3.5.13

Desmentida de una injusticia

El periodista Pablo Sirven, secretario de redacción del diario La Nación, se pone a escanciar el lenguaje, analizando la palabra ¨converso¨ con el que titula su libro para descalificar a otro periodista, Víctor Hugo Morales. 

Lo primero que me viene a la mente es que, el periodista devenido analista salvaje, ha perdido de vista analizar la significación de su propio apellido. Pero dejando a un lado esta consideración, es más llamativo aún para mí que se ponga a realizar una práctica que realizan los psicoanalistas, con la diferencia de que el psicoanalista lo hace desde un lugar, muy difícil de lograr, que es el de la posición-de-analista, en sesión y frente al paciente, que puede asociar sobre esos nuevos significantes de la escanción o desglose de la palabra. Solo ésta, la asociación del paciente, confirma la pertinencia de la interpretación. 

En este caso es evidente que el periodista Sirve-n tiene otra intención, la de usar el lenguaje para proferir un insulto descalificatorio a un periodista largamente amado por una parte muy importante del pueblo argentino, tal vez más por su apasionamiento, convicciones y belleza de su lenguaje, que por su simpatía por el kirchnerismo. 

En el blog de VHM se publicó el intercambio de mails que hubo entre el periodista de La Nación y la productora de Víctor Hugo Morales, Fabiana y con él mismo.

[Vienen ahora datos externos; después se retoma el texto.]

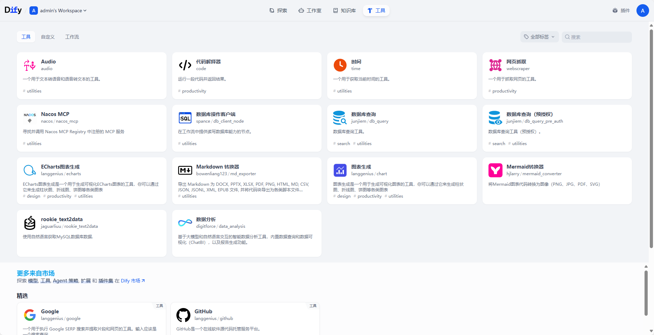654x335 pixels.
Task: Open the Audio text-to-speech tool card
Action: pyautogui.click(x=29, y=65)
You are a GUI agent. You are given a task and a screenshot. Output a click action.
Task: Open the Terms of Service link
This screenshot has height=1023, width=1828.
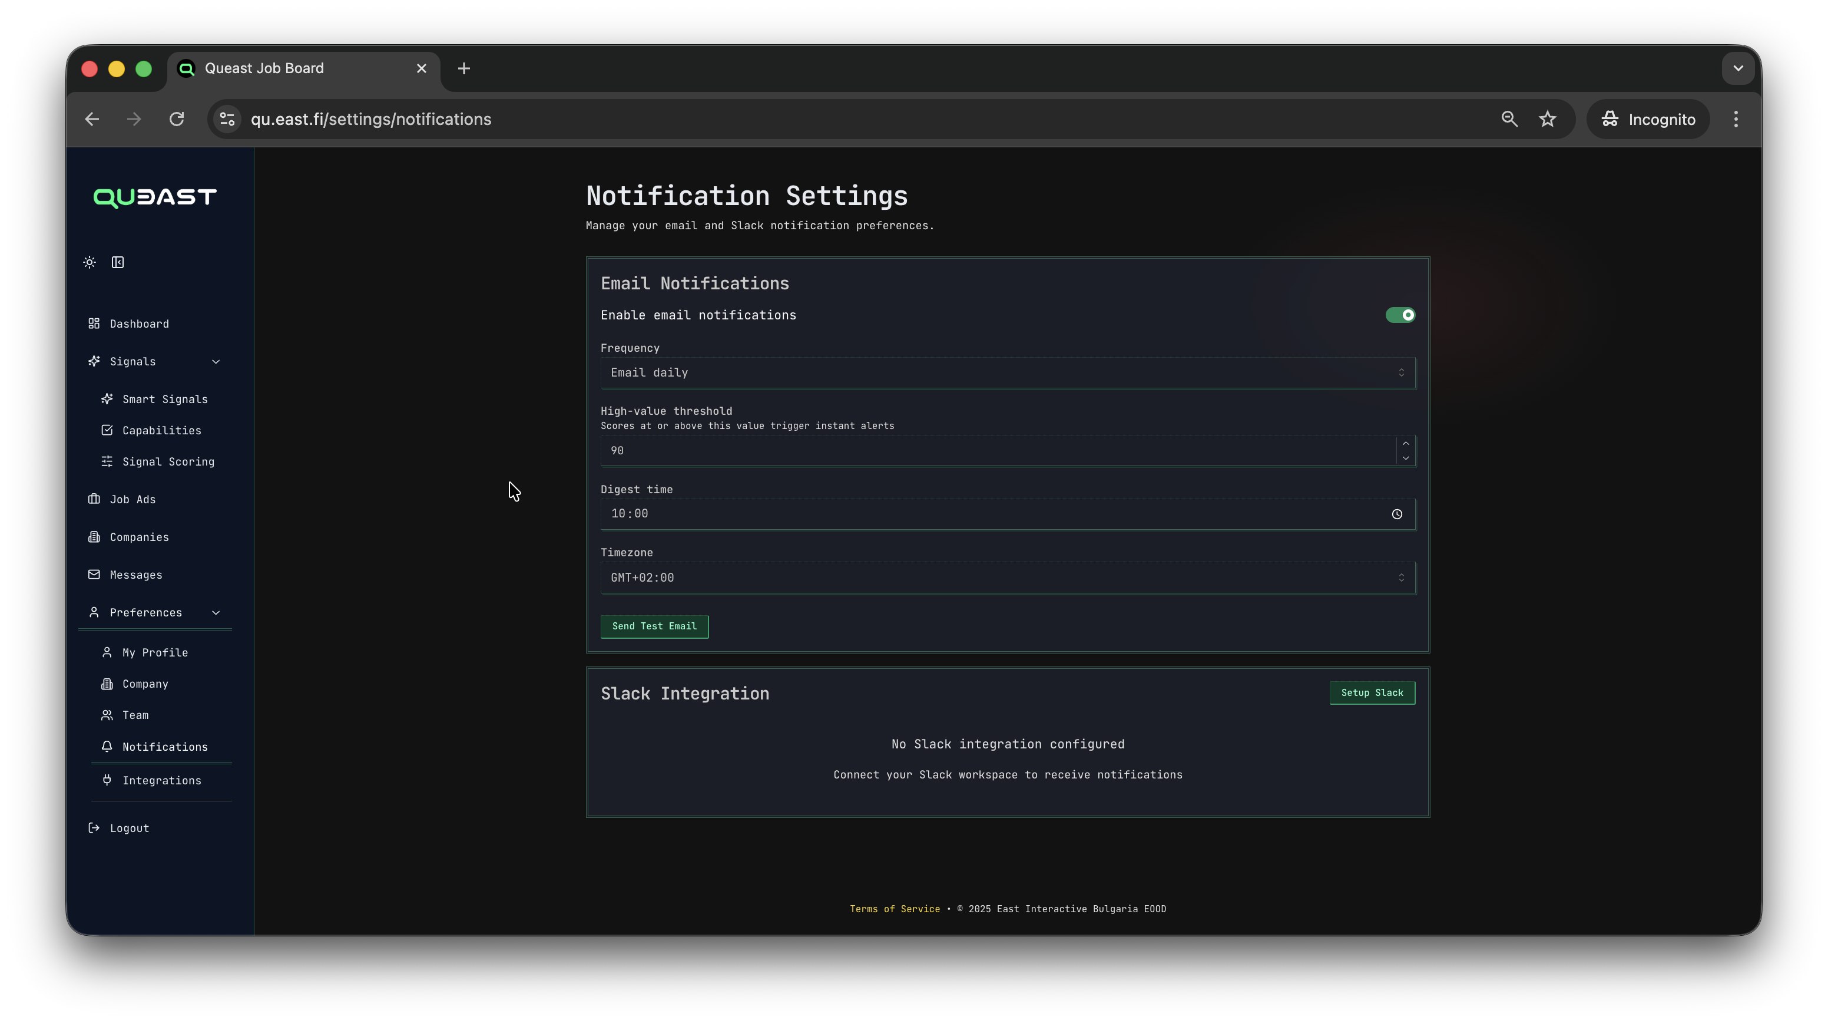(895, 909)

Estos, muestran el horroroso rostro oculto de la soberbia y la envidia destructiva, que anida en el alma de quien pretende disfrazar su accionar de investigación periodística.

Las fuentes que consultó este ¨científico¨ ¿lo odiaban a VHM tanto como él?  



Fuente: ElComercial


1 comentario:

Anónimo dijo...

Me imagino que Pablo Sirvén no va a contestar algo acá; no lo creo tan estúpido. Pero como todos somos un poquito vanidosos, también supongo que va a leer este post, por lo que me voy a tomar la libertad de escribirle a él.

Pablo, querido: si vas a escribir un artículo sobre la "conversión", escribilo sobre ese fenómeno, no sobre Víctor Hugo. Y si vas a escribir algo sobre Víctor Hugo, no uses categorías que primero tenés que explicar qué cuernos son y por qué son malas. Para cuando te entendieron, ya se olvidaron de Víctor Hugo, y cuando empezás a hablar de Víctor Hugo, ya no se retiene eso que decís de la conversión.

Un libro como ese está para instalar una verdad (real o supuesta), no dos verdades. Si tratás de instalar dos, no instalás ninguna, no convencés a nadie. De onda te lo digo, Pablo: ese libro ni siquiera va a confirmar a los ya convencidos.

Yo, por ejemplo, hojeé varias páginas de tu librito de morondanga y lo único que me quedó claro es que lo odiás. No me quedó nada claro por qué. Y mucho menos me quedaron ganas de pagar para averiguarlo.

Claro, a menos que lo odies porque te pagan para odiarlo (no importa mucho qué fue primero, el odio o la guita... digo, el huevo o la gallina).

Para la próxima, mejor llamalo pelotudo, choto, corrupto. Lo que quieras, pero no inventes términos que tengas que explicar.